- _Exercise prompt_
Convert the material, from its first line up to and including the line that contains "pyautogui.click(x=319, y=70)", into a numbered list, omitting any blank lines.

- _Input data_

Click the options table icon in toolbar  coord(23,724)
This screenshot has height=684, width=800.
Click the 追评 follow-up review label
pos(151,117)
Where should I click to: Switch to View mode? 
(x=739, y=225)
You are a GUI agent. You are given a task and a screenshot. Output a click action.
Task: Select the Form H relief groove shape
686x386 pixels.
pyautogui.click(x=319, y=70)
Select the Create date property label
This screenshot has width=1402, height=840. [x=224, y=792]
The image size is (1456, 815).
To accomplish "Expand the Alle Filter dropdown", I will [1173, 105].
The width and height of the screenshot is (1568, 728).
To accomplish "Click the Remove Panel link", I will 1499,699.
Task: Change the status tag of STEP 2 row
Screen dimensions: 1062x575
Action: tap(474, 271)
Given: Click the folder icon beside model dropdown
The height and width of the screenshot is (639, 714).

- _The solution_
1. Click the options table icon in toolbar  coord(23,724)
2. This screenshot has height=684, width=800.
3. Click the 追评 follow-up review label
4. pos(151,117)
5. Where should I click to: Switch to View mode? 
6. (x=739, y=225)
7. You are a GUI agent. You are given a task and a screenshot. Output a click action.
8. Task: Select the Form H relief groove shape
9. 686x386 pixels.
10. pyautogui.click(x=319, y=70)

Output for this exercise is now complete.